What to produce ▸ Reproduce the data below verbatim, leaving out any pictures.

Input records ▸
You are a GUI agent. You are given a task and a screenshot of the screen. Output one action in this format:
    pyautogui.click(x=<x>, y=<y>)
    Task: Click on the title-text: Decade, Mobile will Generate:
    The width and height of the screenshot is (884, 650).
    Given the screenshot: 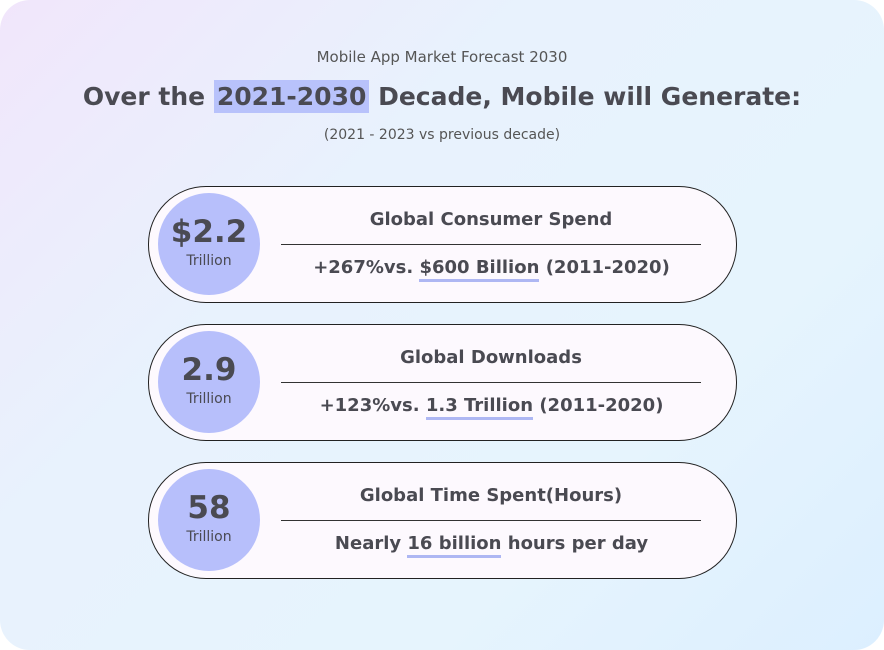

Output of the task ▸
You are a GUI agent. You are given a task and a screenshot of the screen. Output one action in this format:
    pyautogui.click(x=<x>, y=<y>)
    Task: Click on the title-text: Decade, Mobile will Generate:
    The width and height of the screenshot is (884, 650).
    Given the screenshot: 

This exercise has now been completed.